Document passage:
BEGIN

That’s what is so unique about tragedy–it doesn’t pick and choose what community to destroy.

On Thursday, June 16, nobody inside of Saint Stephen’s Episcopal Church in the Cahaba Heights area of Vestavia Hills thought they were about to experience a tragedy, but their lives soon changed forever.

During a potluck dinner, a man in attendance, who was reported to have been sitting by himself and disengaged from the rest as an occasional attendee of the church, pulled out a gun and shot and killed three members of the church.

Those who died from the tragedy were Sarah Yeager, 75, of Pelham, Walter “Bart” Rainey, 84, of Irondale, and Jane Pounds, 84, of Hoover.

It was a senseless and disgusting act that hit very close to home for many residents of Shelby County and the Birmingham-metro area.

Just weeks after a school shooting in Uvalde, Texas, everybody’s thoughts and prayers have been focused on that tragedy.

Not many fathomed it could happen in their own backyard, much less a potluck dinner at an Episcopal church in Vestavia Hills.

Sadly, it is part of a new norm where we have to always be vigilant to the idea that the unthinkable could happen no matter where we are.

How often do you find yourself now out at a gathering such as a movie, church, a play, a concert, etc. and the first thought that crosses your mind is, “Where is the nearest exit and what is my plan if someone here does start to shoot?”

It’s a reality that has become more normal to society now, which is a sad truth to admit.

END

Exercise instructions:
**1.** Using the passage on the Vestavia Hills church shooting, answer each of these on its own line:
(a) On what day and date did the shooting take place?
(b) What gathering was underway at the church when the man drew a gun?
(c) Which of the three victims was from Irondale?
**2.** Extend the passage on the Vestavia Hills church shooting with new writing that follows on from its final sentence.

Data lines:
BEGIN

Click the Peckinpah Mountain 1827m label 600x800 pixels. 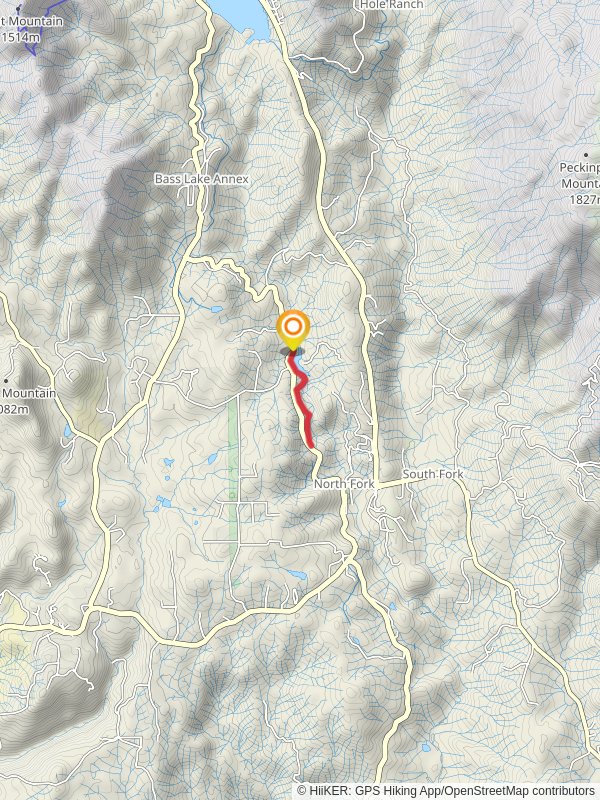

END

Task-by-task results:
**1.**
(a) Thursday, June 16
(b) A potluck dinner
(c) Walter “Bart” Rainey, 84

**2.**
And we can argue until we are blue in the face about gun control, mental health and other ways of stopping it, but the worst part of it all… there really is no way to prevent it in today’s world.

Somebody willing to do something as tragic as this is sadly not in the frame of mind to take a step back and talk themselves out of it, regardless of the difficulty to get a weapon or the fear they might feel. They’ve gotten to the point of justifying it in their mind, and at that point, nothing else matters.

Now, that thought process has taken three of the sweetest people by all accords.

None of them deserved what happened on June 16, none of the others in attendance deserve to live with the post-traumatic stress, none of the families deserve the pain they are feeling, none of the other church members deserve to be in mourning at their own church, and nobody, ever, deserves to have this happen.

Once again, we sit in the wake of a tragedy wondering, “Why?”

This time, too close to home, as many Shelby County residents attend the church and one, sadly, lost their life.